Tuesday, July 23, 2024
HomeContractorsGraham Infrastructure selected to replace Yukon’s Nisutlin Bay Bridge

Graham Infrastructure selected to replace Yukon’s Nisutlin Bay Bridge

Ontario Construction News staff writer

The Yukon government’s Nisutlin Bay Bridge replacement project – the largest capital project in the territory’s history – has been awarded to Graham Infrastructure LP for $160 million.

The new Nisutlin Bay Bridge is an important crossing to the community, and serves as a critical transportation link for the territory, a key gateway to the Yukon and a critical transportation link along the Alaska Highway.

The new structure was designed with input from the community and in collaboration with the Teslin Tlingit Council and is expected to create many local and First Nations jobs during its construction, which will begin in the coming weeks and be complete in 2026.

“This project is an excellent example of the benefits provided by the Yukon First Nations Procurement Policy and will create jobs for Teslin Tlinglit community members and Yukoners,” said Nils Clarke, minister of highways and public works. “I look forward to seeing this new bridge constructed to continue allowing travellers and goods to enter the territory while better protecting the safety of drivers and pedestrians for years to come.”

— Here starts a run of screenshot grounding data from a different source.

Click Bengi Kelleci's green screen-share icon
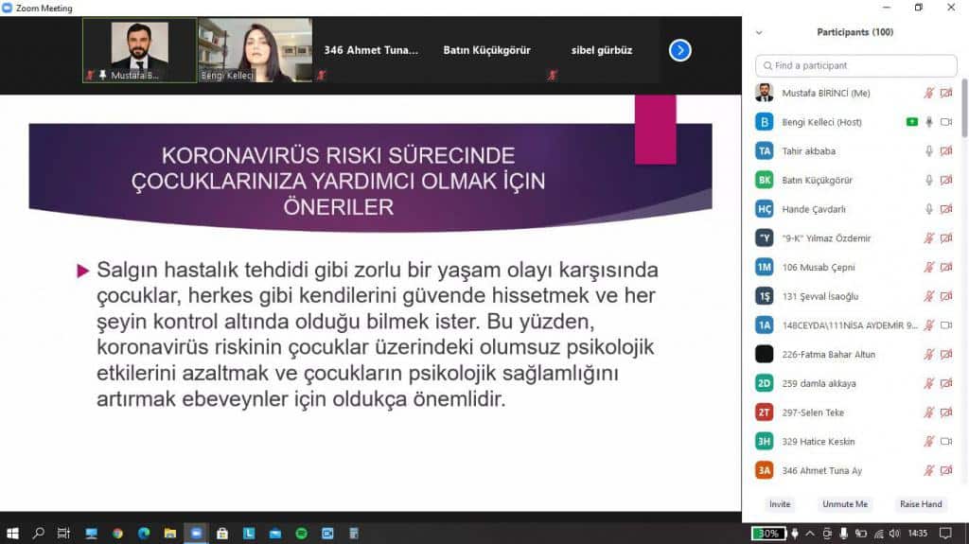 911,122
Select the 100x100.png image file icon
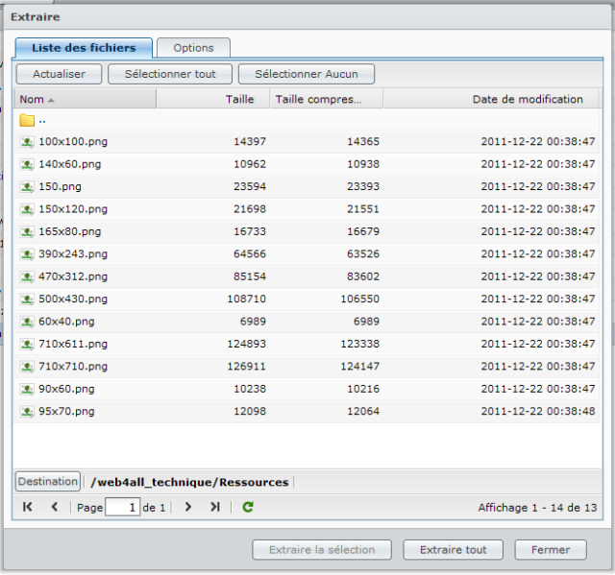The image size is (615, 575). click(x=27, y=142)
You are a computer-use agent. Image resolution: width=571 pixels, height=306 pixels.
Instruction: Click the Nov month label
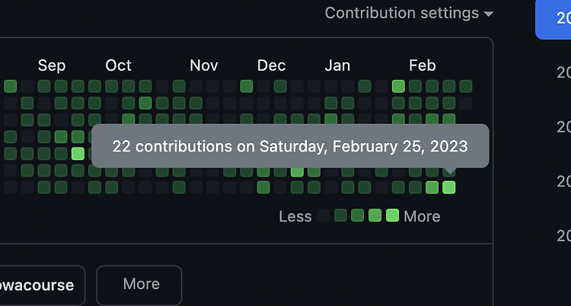(203, 65)
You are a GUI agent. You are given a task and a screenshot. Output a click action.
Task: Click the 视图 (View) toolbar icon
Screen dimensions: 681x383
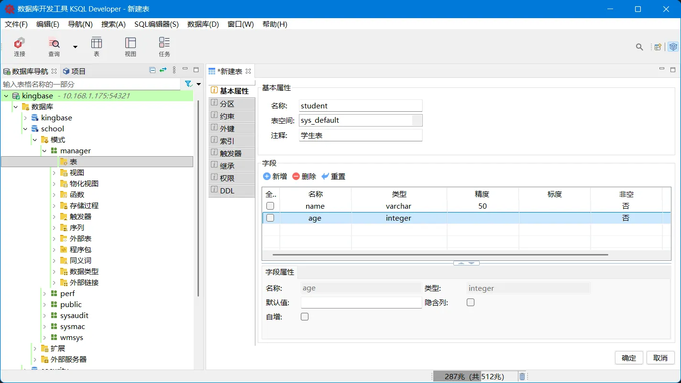130,46
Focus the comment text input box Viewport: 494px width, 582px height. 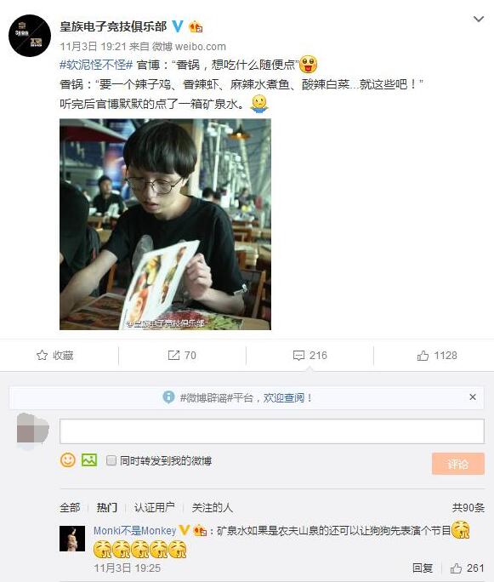272,431
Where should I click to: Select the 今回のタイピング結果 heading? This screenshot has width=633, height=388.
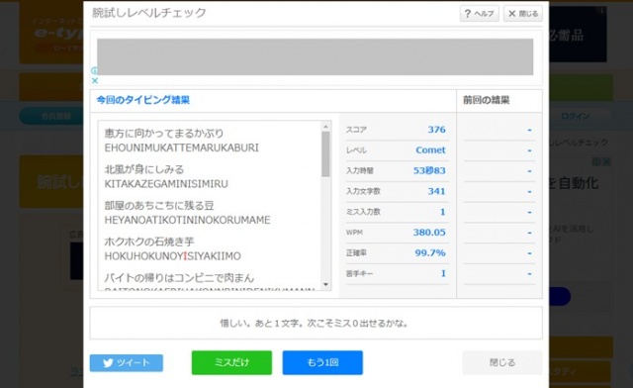point(142,100)
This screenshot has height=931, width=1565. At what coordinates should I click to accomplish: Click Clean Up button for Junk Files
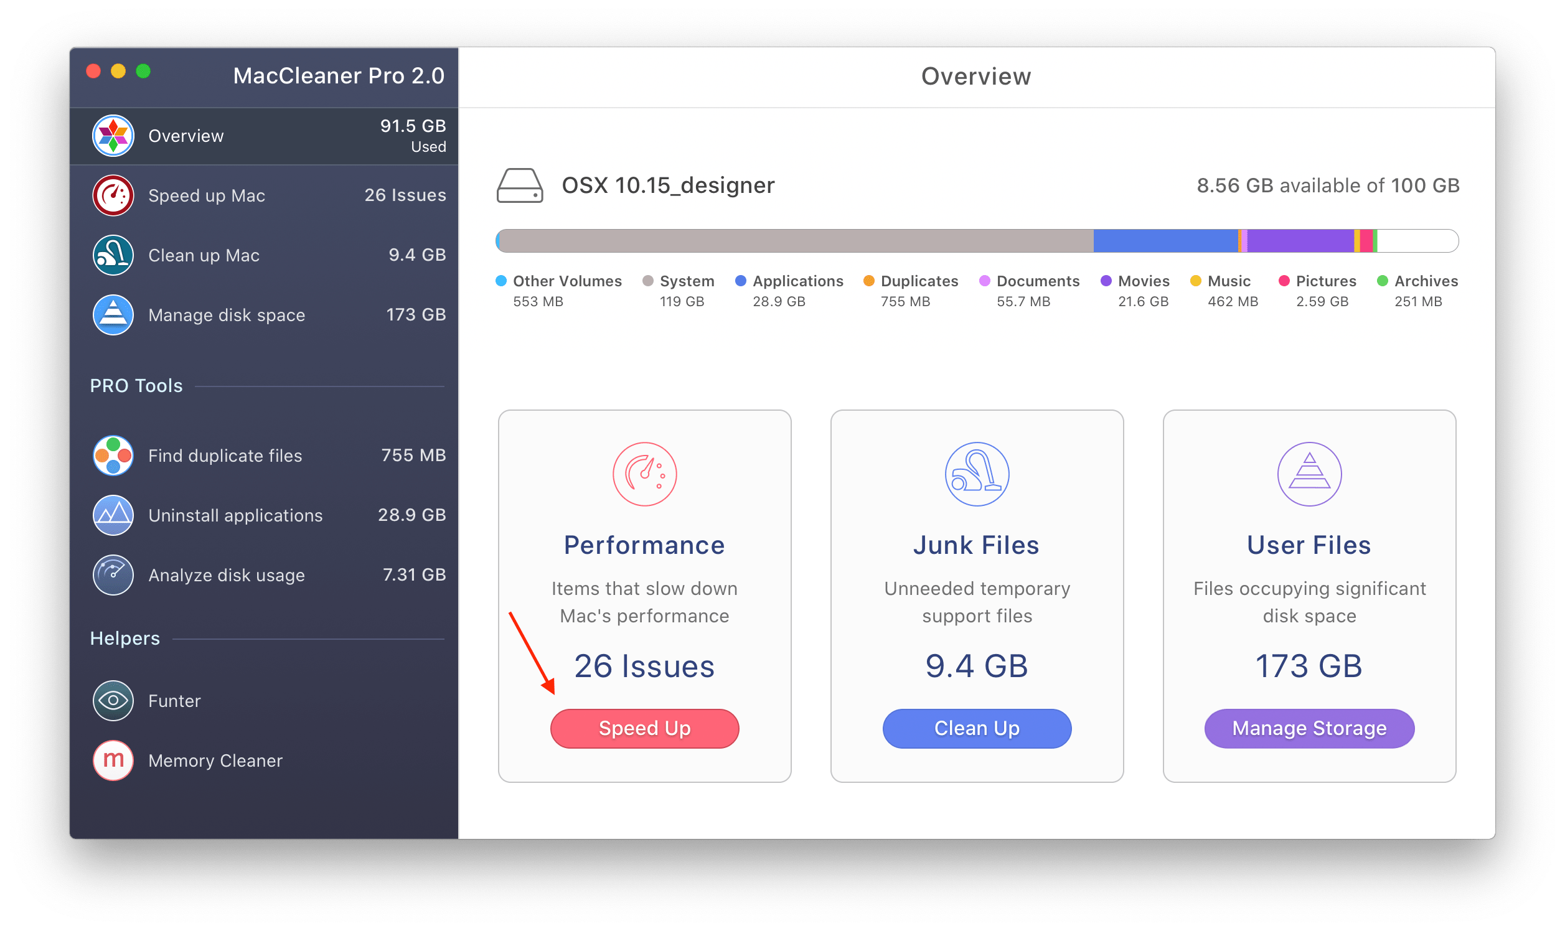pos(977,728)
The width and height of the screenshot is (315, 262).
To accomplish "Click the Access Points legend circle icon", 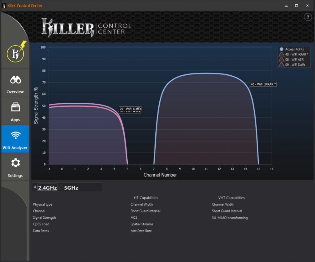I will tap(281, 49).
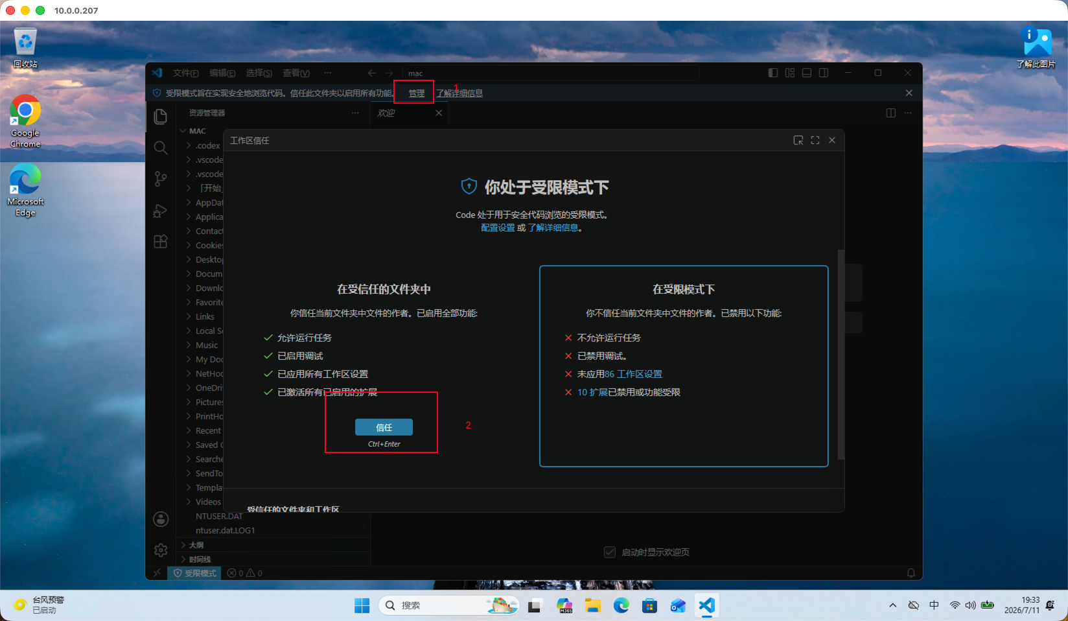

In 2019, the Government of Yukon and the Teslin Tlingit Council signed a project charter for the bridge replacement. Originally designed in 1953, the bridge is nearing the end of its lifespan and needs to be replaced.

In addition to being safer for drivers and pedestrians, it will accommodate increased traffic volumes and can also handle larger loads of commercial and strategic goods to supply the Yukon and Alaska.

“Replacing the iconic Nisutlin Bay Bridge is a major project for our community, the largest in recent memory,” added Eric Morris, Naa Shaáde Háni of Teslin Tlingit Council.

“We look forward to continuing to work with Yukon government and Graham Infrastructure LP to maximize the economic benefits for the community while minimizing the social impacts of the project.”